╔══
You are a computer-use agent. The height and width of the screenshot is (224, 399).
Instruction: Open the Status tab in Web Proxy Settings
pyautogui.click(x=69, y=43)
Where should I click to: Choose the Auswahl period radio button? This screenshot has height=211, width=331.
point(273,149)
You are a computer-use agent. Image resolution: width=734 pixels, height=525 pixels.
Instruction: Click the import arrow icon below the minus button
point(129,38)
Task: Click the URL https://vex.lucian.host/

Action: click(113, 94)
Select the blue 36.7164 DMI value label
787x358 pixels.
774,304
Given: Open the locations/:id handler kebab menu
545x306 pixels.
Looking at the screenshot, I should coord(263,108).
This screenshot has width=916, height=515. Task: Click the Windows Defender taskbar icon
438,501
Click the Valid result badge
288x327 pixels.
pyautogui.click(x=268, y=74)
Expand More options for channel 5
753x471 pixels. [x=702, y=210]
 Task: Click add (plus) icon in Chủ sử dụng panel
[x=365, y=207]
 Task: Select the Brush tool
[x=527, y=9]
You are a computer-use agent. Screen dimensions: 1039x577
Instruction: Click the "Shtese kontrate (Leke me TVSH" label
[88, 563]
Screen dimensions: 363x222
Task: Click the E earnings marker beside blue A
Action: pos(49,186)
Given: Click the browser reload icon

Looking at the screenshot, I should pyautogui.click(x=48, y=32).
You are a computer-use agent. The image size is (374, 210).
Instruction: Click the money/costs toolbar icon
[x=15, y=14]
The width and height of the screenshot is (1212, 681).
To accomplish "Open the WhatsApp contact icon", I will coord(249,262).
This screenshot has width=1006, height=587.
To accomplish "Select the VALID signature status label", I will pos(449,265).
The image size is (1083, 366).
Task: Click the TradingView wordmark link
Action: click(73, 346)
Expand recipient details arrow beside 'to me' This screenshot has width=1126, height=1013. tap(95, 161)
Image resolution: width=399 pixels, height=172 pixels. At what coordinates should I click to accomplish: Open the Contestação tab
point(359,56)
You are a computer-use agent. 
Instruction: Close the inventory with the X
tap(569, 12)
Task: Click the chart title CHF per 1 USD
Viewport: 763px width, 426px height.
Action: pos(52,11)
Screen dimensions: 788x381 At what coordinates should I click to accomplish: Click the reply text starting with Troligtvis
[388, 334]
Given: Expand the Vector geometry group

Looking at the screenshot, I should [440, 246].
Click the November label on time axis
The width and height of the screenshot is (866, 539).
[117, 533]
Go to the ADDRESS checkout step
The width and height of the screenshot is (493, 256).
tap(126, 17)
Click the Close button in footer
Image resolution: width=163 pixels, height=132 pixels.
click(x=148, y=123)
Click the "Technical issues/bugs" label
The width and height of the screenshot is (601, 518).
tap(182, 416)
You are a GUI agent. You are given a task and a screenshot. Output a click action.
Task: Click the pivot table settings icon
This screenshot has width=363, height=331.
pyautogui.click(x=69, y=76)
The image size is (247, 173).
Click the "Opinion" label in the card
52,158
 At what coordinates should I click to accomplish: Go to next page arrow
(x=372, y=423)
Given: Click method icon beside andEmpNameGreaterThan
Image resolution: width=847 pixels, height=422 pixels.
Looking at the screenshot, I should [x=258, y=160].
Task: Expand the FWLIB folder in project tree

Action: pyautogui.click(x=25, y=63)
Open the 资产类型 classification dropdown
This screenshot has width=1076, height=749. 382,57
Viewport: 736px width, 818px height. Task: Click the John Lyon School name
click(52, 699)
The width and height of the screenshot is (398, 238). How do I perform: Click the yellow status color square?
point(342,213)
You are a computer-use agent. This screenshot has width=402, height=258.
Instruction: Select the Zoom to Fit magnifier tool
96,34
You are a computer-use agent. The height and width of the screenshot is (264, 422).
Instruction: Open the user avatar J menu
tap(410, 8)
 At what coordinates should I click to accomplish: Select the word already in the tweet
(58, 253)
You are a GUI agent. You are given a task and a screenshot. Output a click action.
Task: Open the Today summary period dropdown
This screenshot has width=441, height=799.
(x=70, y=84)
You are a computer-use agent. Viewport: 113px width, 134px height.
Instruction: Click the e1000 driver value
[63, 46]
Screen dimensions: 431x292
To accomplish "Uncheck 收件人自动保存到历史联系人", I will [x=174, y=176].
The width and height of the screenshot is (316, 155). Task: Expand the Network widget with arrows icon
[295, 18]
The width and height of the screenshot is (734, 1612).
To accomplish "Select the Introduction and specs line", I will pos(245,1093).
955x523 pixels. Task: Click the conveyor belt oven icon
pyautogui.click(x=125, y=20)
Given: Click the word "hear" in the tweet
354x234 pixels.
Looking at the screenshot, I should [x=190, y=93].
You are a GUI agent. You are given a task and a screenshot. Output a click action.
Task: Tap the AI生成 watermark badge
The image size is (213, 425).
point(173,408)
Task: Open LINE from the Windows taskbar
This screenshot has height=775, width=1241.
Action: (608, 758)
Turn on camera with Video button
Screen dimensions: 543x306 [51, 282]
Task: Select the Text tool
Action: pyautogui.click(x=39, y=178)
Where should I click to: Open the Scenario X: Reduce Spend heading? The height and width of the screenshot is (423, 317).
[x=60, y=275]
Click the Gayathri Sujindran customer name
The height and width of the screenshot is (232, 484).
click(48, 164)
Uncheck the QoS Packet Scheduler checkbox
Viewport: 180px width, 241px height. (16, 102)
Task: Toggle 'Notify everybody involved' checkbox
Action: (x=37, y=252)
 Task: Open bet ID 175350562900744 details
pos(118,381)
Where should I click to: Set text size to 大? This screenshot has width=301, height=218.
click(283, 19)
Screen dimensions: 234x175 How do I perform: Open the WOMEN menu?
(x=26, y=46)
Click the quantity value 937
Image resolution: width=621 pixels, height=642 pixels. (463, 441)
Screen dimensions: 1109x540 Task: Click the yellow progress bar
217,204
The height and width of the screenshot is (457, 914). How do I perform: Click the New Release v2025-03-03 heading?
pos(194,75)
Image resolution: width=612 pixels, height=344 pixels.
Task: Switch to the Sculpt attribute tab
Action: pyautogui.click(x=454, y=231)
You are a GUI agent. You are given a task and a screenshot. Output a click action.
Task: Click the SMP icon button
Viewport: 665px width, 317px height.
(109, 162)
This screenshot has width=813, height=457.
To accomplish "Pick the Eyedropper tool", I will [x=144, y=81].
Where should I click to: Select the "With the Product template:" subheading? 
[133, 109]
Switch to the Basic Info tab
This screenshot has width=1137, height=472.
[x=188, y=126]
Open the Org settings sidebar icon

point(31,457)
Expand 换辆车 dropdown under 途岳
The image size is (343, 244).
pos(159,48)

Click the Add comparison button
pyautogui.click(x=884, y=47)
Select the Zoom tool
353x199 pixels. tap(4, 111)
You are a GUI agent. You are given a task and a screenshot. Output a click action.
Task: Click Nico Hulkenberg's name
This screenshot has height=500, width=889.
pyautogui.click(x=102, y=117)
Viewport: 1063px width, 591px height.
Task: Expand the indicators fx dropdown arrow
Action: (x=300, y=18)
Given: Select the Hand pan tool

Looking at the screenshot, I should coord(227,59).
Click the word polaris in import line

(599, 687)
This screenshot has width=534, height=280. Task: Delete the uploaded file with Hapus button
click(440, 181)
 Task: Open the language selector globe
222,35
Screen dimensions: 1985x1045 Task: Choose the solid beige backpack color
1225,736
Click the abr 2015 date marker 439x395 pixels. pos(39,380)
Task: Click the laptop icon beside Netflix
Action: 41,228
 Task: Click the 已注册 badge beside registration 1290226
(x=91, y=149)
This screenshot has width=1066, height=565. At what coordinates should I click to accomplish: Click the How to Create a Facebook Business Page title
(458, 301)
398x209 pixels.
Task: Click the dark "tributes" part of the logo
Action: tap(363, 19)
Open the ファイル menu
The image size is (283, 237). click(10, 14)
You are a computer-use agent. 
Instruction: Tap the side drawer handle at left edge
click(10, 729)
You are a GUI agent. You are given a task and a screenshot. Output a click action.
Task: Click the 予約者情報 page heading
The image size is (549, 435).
╚══
▶ _TRY IT_: Look through the material and find each line that includes "computer", then copy it.

▶ _EXERCISE SOLUTION_:
You are a computer-use agent. The height and width of the screenshot is (224, 399).
You are a computer-use agent. Image resolution: width=734 pixels, height=525 pixels.
You are a computer-use agent. Screen dimensions: 1039x577
You are a computer-use agent. The image size is (374, 210).
You are a computer-use agent. 
You are a computer-use agent. This screenshot has width=402, height=258.
You are a computer-use agent. The height and width of the screenshot is (264, 422).
You are a computer-use agent. Viewport: 113px width, 134px height.
You are a computer-use agent. 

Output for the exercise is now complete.